#### ESTRATTO SELEZIONATO
Questa evidenza, nel referendum sulla legge 40, era mancata: benché quella legge neghi in concreto i diritti delle persone con l'astratto delle sue contraddizioni, era difficile che la "gente" vivesse il vissuto di chi, magari, è portatore di una malattia sessualmente trasmissibile ma la legge gli impedisce l'accesso alla PMA; ma la compassione per i morenti e per i morti è altro.
C'è, invero, anche chi dice, come il direttore di Avvenire, che: "pretendere di disporre della propria morte, è un atto contro l'amore di Dio (...)Dio è provvidenza d'amore per ciascuno, e quando si dice che Lui non fa preferenze di persone, si intende dire che è ineffabilmente caritatevole con ciascuno dentro alla propria condizione concreta. Anche con Welby è stato così. Anche Welby doveva aspettare il suo momento".
Non ironizzo su chi, con assoluta certezza, dice come pensa e come agisce Dio. Ma forse, intorno a quel "aspettare il suo momento" un sorriso sarà concesso nell'immaginare ciascuno di noi (e Welby), col numerino del supermercato in mano, in disciplinata attesa del turno, al cospetto di un Dio - supposto infinitamente potente e caritatevole - ma incasinato di fronte alle rimostranze di uno, di pochi soli, che chiedono permesso.
########
Ricopi fedelmente la parte dell'estratto selezionato che va da "Questa evidenza, nel" fino a "morti è altro." incluso. Le registrazioni riportate più avanti non hanno alcun ruolo in questo lavoro.
#### DATI DA ANALIZZARE
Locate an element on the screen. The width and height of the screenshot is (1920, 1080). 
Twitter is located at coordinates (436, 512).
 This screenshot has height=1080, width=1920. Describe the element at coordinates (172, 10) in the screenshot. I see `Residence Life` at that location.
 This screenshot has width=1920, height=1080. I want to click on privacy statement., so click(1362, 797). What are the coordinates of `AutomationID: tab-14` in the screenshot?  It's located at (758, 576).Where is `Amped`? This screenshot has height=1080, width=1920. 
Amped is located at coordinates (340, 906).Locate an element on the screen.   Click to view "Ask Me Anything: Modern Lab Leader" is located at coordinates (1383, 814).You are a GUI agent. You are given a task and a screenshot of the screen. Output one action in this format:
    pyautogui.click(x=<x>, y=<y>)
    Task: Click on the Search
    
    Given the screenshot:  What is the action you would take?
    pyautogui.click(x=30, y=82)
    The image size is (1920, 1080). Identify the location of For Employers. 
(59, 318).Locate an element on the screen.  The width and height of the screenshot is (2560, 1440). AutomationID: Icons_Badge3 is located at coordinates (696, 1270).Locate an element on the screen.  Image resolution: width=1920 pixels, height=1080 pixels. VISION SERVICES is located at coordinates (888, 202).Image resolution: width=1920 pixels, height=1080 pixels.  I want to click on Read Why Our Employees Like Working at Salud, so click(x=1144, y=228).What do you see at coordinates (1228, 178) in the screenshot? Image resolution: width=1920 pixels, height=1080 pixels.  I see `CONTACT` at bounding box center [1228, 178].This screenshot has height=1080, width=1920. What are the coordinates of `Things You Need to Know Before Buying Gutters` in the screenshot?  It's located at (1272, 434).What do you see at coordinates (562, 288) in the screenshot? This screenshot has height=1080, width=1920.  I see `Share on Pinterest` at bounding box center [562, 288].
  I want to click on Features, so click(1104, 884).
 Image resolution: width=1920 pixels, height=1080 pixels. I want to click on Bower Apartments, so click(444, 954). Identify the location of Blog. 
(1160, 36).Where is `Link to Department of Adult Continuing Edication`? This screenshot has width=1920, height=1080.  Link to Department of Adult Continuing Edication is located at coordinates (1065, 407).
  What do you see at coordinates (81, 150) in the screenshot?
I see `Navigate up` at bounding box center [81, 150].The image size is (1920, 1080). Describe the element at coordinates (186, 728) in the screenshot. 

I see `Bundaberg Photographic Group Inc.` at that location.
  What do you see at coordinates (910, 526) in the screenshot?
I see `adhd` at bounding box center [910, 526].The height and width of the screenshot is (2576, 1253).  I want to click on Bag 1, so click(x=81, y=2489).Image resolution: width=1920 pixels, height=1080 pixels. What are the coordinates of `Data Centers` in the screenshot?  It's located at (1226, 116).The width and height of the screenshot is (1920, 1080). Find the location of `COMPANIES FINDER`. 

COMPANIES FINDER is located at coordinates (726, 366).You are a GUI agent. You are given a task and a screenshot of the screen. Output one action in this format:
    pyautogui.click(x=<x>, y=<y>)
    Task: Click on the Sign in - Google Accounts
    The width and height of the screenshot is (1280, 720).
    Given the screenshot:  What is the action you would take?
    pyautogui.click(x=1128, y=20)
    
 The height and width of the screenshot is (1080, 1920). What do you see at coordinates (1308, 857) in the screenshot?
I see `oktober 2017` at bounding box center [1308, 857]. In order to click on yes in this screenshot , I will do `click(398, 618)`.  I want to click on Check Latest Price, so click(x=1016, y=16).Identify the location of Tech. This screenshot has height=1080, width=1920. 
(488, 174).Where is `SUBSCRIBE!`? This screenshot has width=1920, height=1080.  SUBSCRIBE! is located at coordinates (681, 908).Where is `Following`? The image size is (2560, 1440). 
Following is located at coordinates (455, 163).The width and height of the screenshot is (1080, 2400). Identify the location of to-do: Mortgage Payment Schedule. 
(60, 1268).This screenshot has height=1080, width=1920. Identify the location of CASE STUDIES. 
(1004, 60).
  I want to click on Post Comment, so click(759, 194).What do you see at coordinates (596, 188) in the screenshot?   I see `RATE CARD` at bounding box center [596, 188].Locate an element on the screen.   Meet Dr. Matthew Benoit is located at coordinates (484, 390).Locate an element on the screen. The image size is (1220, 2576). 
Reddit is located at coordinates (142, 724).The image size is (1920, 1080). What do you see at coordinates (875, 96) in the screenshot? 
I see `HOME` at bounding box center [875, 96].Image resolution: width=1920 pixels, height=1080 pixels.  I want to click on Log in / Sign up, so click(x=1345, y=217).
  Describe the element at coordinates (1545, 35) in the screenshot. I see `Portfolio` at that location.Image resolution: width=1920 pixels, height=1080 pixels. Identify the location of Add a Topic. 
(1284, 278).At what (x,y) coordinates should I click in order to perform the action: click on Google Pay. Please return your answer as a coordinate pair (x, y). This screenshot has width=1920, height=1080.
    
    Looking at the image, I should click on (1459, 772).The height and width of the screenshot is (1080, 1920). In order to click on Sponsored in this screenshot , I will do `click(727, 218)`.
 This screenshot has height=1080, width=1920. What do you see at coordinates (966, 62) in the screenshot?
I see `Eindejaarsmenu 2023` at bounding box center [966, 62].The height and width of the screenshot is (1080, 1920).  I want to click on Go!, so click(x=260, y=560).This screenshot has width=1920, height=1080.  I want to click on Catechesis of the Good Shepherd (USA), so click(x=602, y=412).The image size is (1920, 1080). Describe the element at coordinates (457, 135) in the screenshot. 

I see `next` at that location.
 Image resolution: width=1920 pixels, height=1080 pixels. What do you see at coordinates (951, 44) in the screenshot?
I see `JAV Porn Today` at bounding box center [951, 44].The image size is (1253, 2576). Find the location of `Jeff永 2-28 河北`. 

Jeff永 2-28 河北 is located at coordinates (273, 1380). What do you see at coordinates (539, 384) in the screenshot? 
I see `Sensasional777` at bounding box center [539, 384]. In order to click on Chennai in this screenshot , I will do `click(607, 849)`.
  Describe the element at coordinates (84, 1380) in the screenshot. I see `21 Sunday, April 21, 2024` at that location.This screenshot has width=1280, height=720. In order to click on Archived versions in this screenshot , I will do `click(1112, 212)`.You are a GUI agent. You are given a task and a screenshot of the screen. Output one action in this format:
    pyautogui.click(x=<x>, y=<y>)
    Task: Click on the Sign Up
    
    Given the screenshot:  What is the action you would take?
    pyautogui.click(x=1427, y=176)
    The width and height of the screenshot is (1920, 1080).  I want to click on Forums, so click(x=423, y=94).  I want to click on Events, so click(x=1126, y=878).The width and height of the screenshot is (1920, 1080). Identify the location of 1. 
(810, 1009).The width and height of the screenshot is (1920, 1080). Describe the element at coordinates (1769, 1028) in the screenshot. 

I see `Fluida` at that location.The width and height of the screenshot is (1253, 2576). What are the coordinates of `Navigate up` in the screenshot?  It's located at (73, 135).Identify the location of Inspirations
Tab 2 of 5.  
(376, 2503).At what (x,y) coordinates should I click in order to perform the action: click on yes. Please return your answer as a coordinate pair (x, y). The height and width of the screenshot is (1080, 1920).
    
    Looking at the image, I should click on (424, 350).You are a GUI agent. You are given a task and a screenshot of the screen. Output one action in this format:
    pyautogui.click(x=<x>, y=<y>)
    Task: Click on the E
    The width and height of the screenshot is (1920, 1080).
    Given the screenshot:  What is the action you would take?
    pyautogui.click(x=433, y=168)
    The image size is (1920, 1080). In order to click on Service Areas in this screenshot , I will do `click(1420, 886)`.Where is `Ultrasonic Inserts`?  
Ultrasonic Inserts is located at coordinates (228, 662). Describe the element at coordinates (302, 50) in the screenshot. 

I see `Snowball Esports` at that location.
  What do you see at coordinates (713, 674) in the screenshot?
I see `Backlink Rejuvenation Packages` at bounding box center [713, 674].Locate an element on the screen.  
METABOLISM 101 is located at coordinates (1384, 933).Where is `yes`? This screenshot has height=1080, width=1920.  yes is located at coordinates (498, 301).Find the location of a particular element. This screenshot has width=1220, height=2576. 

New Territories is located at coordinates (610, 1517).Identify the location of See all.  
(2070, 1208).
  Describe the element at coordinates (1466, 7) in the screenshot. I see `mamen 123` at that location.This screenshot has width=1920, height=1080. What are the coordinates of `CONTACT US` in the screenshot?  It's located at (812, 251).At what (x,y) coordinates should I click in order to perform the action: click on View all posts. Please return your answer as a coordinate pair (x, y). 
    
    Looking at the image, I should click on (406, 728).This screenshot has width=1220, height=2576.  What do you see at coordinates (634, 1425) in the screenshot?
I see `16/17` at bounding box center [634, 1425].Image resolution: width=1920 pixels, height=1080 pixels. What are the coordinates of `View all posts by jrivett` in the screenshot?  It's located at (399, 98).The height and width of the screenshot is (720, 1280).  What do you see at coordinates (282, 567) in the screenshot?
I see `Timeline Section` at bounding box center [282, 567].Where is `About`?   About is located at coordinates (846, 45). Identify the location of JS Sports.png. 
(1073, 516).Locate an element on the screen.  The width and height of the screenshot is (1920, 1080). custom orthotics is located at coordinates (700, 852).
########
_ESITO DEL COMPITO_
Questa evidenza, nel referendum sulla legge 40, era mancata: benché quella legge neghi in concreto i diritti delle persone con l'astratto delle sue contraddizioni, era difficile che la "gente" vivesse il vissuto di chi, magari, è portatore di una malattia sessualmente trasmissibile ma la legge gli impedisce l'accesso alla PMA; ma la compassione per i morenti e per i morti è altro.